Now consider a bonded remote panel and the neutral being lost from the feeder that is supplying that panel, yes in my career I have run into this and let that remote panel be in an unfinished basement and the pain felt upon contact is not very pleasant at all.

In my career I have even seen the EGC used as the return path on things such as motion detectors but the NEC addressed this issue by requiring a neutral to be installed in areas where these items are to be used. Just one and not much of a problem but let them start adding up and the problem can be really bad.

What we try to do as electricians is to comply with 250.6(A)
**250.6 Objectionable Current. **
(A) Arrangement to Prevent Objectionable Current. The grounding of electrical systems, circuit conductors, surge arresters, surge-protective devices, and conductive normally non–current-carrying metal parts of equipment shall be installed and arranged in a manner that will prevent objectionable current.

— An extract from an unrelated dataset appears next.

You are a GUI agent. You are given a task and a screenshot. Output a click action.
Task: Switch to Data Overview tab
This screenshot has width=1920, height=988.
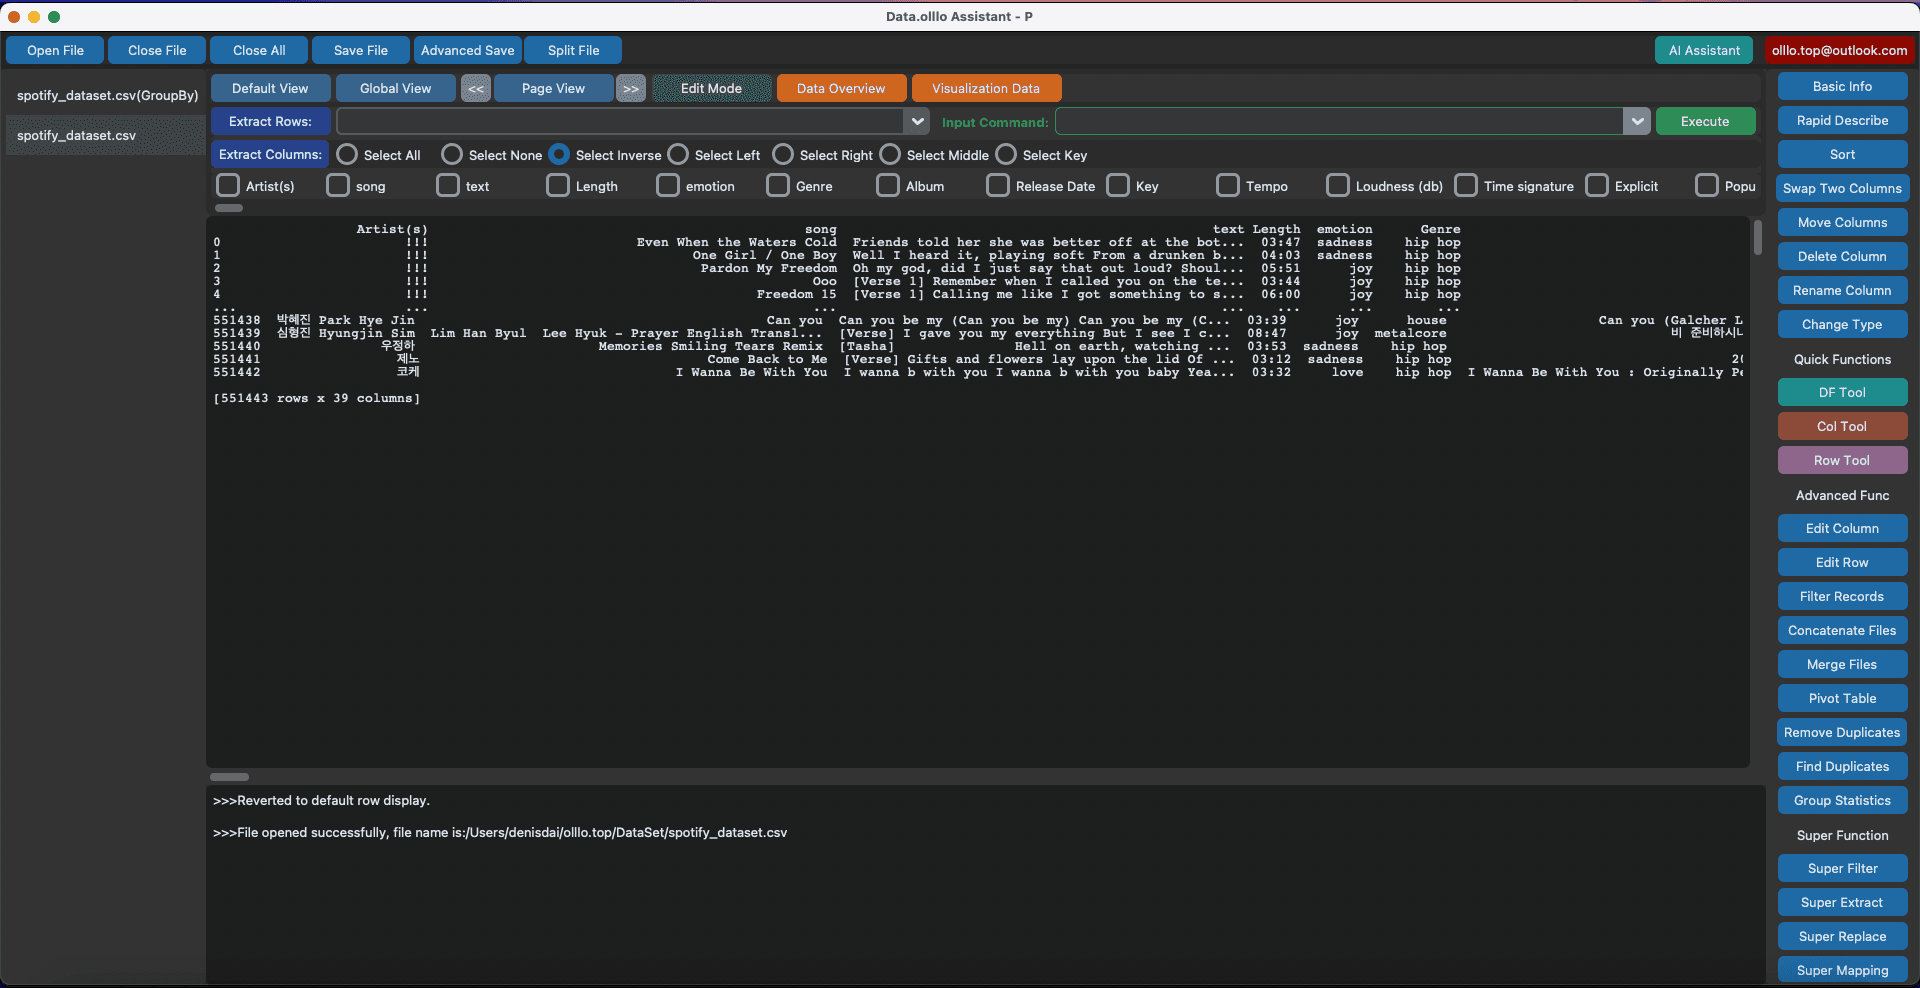point(841,89)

Early on in my career I stopped using a metal raceway between the meter pan and the power outlet of temp poles simply due to the shock hazard involved with people touching them. A temp pole is treated badly and some even gets destroyed during their use. Ever been shocked by a temp pole?
By removing the metal raceway and something happening to the neutral everything becomes a series 240 volt circuit instead of the metal raceway becoming the neutral.

I agree with you that in a perfect installation one can walk up barefooted and touch their meter base without concern but let something go wrong such as the neutral being lost at the transformer and touching that meter base might not be a good idea.

I agree that having a bonded remote panel and touching something while standing on carpet and not much will happen but be on concrete barefooted and it won’t be so pleasant. I hope that I am not implying that someone will be hurt each and every time but what I am implying is that the potential is there when we allow objectionable current to flow in places it is not supposed to.

Been there done that well explained … Thanks … Roy

Uhhhhh, yes, electricity is dangerous, especially when components of a system are damaged or deteriorated. This holds true of any electrical system, not just a bonded neutral point.

I thought the whole point of bonding the neutral is to keep the grounding conductor from becoming a parallel path, to keep current OFF the grounding conductor. If we want current to flow on the grounding conductor, all we have to do is bond the neutral and ground at the distribution panel.


I am in hopes that you will forgive my statement here but alas I need to respond. In your question various terms are expressed that could (and probably will) add to confusion with regards to the important differences in Grounding and Bonding. The lack of the term Bonding(Bonded) in your question and subsequent responses from members leave me slightly concerned that the demarcation of the two concepts is fuzzy.

Here is what I propose, see if you can get Nick and Ben to consider a recorded “Talk” or live nachi show and I will explain all the important details of Grounding and Bonding for the members…for free of course. While I am extremely busy traveling around the country I will always make time for my NACHI Family.

Also there are very critical changes in the latest editions of the NEC that over time home inspectors will encounter that throws current bonding and grounding logic upside down with regards to remote distribution panels (sub-panels as you all call them). I have and will continue to support NACHI and NEMA supports your education as well…our members know that you interact with their products and I am here to ensure that interaction is beneficial for everyone.